2. The vacuum cleaner as set forth in claim 1, including a
rotatable brush driven by a motor through a slippable drive;
and
means to develop a voltage at said voltage source terminals in
response to rotation of the brush and with no electrical connection
to the motor or to the energization source of the motor.

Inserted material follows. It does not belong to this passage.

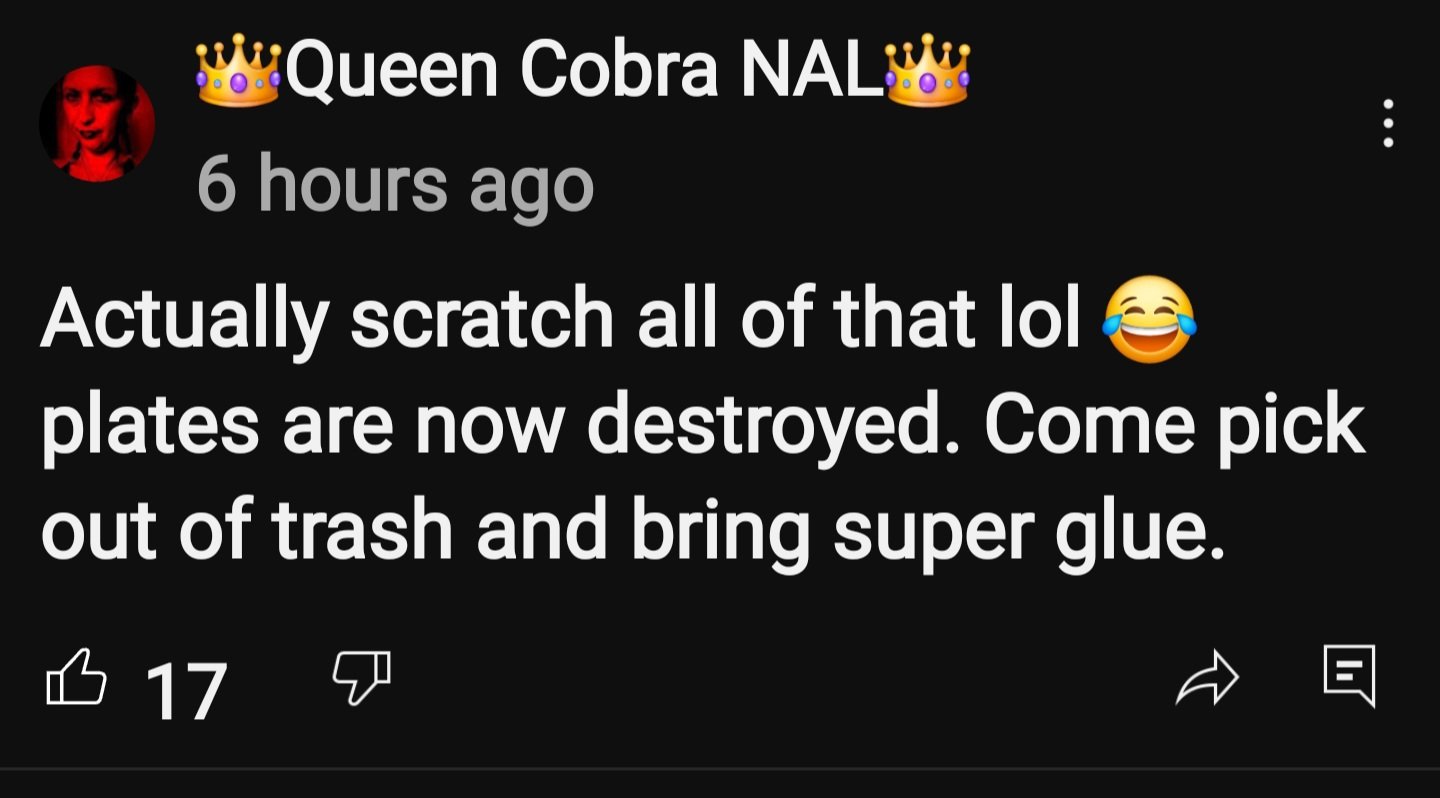Screen dimensions: 1440x798
Task: Click the words 'Come pick'
Action: click(x=1175, y=427)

3. The vacuum cleaner as set forth in claim 1, including an
electric motor energizable from a commercial frequency power
source, the motor driving a fan to create a suction, said motor
being in an enclosure with said nozzle being removable therefrom,
there being an absence of all electrical connections from said
motor enclosure to said nozzle; and
said indicator means and voltage source terminals being mounted in
said removable nozzle.
4. The vacuum cleaner as set forth in claim 3, including a
rotatable brush in said nozzle; and
means to develop a voltage at said voltage source terminals in
response to rotation of said brush.
5. The vacuum cleaner as set forth in claim 1, wherein said
differential air pressure sensing means is mounted within said
nozzle and is responsive to the difference in air pressure between
said nozzle and the ambient.
6. The vacuum cleaner as set forth in claim 1, wherein said
differential pressure sensing means includes a deflectable
diaphragm; and
said electrical switch being operable by said diaphragm.
7. A vacuum cleaner comprising, in combination:
a nozzle connected to said vacuum cleaner for cooperation with a
surface to be cleaned;
a rotatable brush in said nozzle;
means to adjust the height of the nozzle relative to a surface to
be cleaned;
a permanent magnet on said rotatable brush;
a pickup coil mounted in a stationary manner on said nozzle for
cooperation with said rotatable permanent magnet to generate an
alternating voltage;
a diaphragm switch having a diaphragm and first and second
electrical contacts;
means connecting one side of said diaphragm to atmosphere;
means connecting the other side of said diaphragm to the air flow
circuit within said vacuum cleaner;
a voltage energized indicator;
means connecting said pickup coil to said indicator through said
diaphragm switch to energize said indicator, whereby said indicator
indicates to the operator that the height adjustment of the nozzle
is proper due to a predetermined difference existing between
atmospheric pressure and pressure within the air flow circuit with
a suction for most effective cleaning.
8. A vacuum cleaner as set forth in claim 7, wherein said indicator
is a lamp.
9. A vacuum cleaner as set forth in claim 7, including a housing
for said pickup coil, diaphragm switch, and indicator.
10. A vacuum cleaner as set forth in claim 9, including means to
secure said housing to said nozzle.
11. A vacuum cleaner as set forth in claim 9, including means to
secure said housing within said nozzle, with said indicator being
visible externally of said nozzle.
12. A vacuum cleaner as set forth in claim 7, wherein said
indicator is energized upon the nozzle being height-adjusted to
within a maximum distance from the surface to be cleaned.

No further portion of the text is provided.